TEXT EXTRACT ▸
Elle Stanion

Video Editing

corporate marketing / commercials / films / arts videos & much more

I’ve always believed that video editing and film editing are deceptively simple processes – while actually being incredibly sophisticated and complex creatively and technically. At it’s best it can be compared to a Haiku, a Japanese poem based on a personal observation, comprising of just three lines, and only five, seven and five syllables in total.  So simple but so incredibly difficult to create one that is memorable. Editing is a very different beast to the public’s belief, as are the professional editors who make great productions happen.

It starts with the things that we have in common.  Good editing is based on being able to understand and see a story through the eyes of both a viewer and a director, to build a program from hundreds of small pieces like a wildly complicated puzzle, to combine both image and sound to tell it authentically, to transition between images with the artistic sensibility of a painter, to feel a soundtrack like a musician, and have a perfect sense of theatrical timing to make the ideal cut at the precise frame where it needs to sit to invisibly become part of the dialog or to propel the story forward.

offline editing, content edit, or just editing is as easy or difficult as your story. Getting the pieces in order is the key, especially for corporate or documentary work, which CLAi, film and video production company based in San Francisco and San Jose, can help with

So how do Chris Layhe, and CLAi Post, fit into this picture?</h3

The answer is primarily about content and style vs. time and budget, and where you choose to position your project on this balance scale…

I usually edit in 2 1/2 stages, following the tradition of film editing – with an offline assembly edit, a rough content edit and then an online finished edit.

An offline assembly edit is essentially getting the best takes of your program on to a timeline following your script or treatment. It’s often a relatively slow process in many cases as, say, a documentary might have 50 or 60 hours of footage that has to be reduced to maybe 3 hours. This stage is not about getting a perfect edit, or even selecting the best content for the program, it is about getting a first draft which kind of works that contains all of the ingredients in some order.

This is often a mechanical process that can be done by a producer, the director or a PA from the shoot who has taken notes on each take or follows a script and shot list. As it can be a painfully slow slog, this part of the offline edit is somewhere that you can use the ease of modern edit software and save “real” money by doing it yourself – although the real cost of the hours spent by your team is often way higher than bringing in your professional editor for the whole project.

ENTRIES ▸
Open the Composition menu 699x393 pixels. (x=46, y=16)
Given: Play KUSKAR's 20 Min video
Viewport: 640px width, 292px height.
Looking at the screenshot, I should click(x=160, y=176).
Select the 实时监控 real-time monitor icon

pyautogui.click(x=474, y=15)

...

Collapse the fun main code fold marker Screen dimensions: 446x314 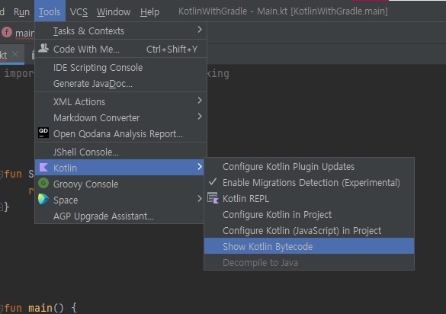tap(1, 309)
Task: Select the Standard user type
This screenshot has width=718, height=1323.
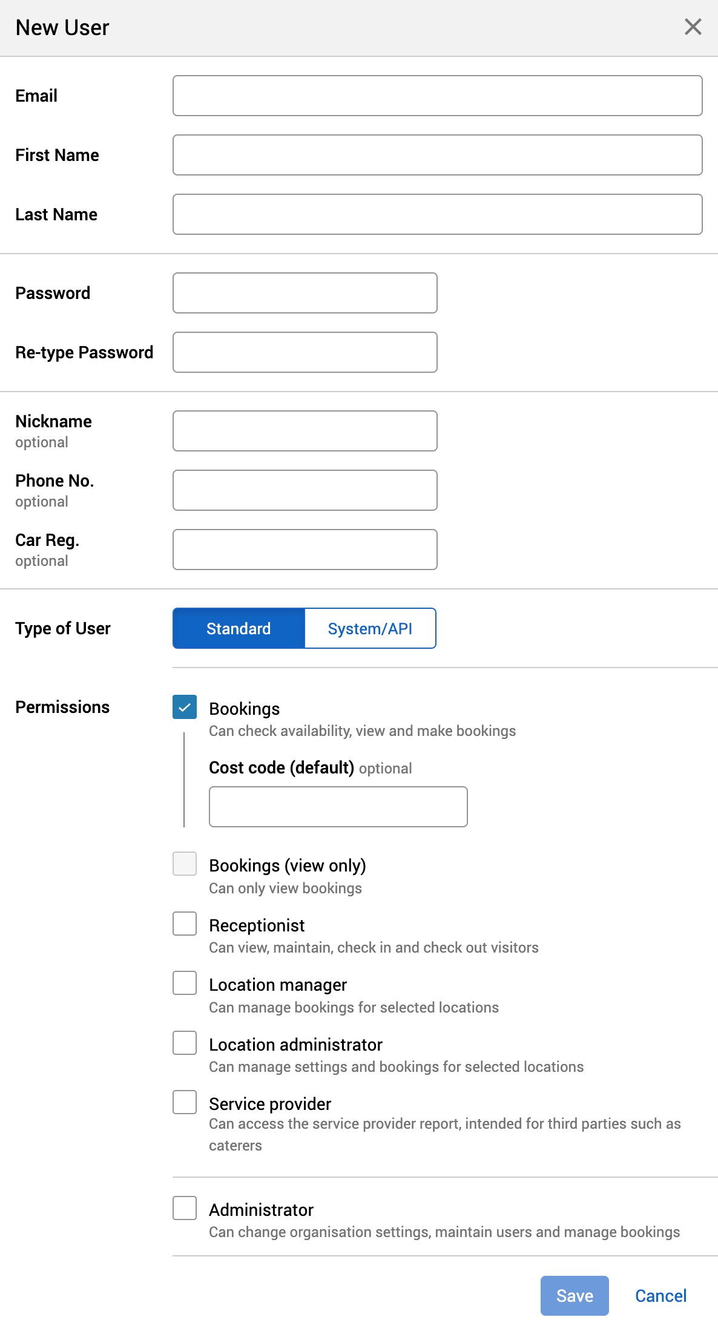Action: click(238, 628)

WHAT IS REQUIRED ▸
According to the text on video editing, in how many stages does the writer usually edit, and what are they?

EXERCISE OUTPUT ▸
Two and a half stages: an offline assembly edit, a rough content edit and then an online finished edit.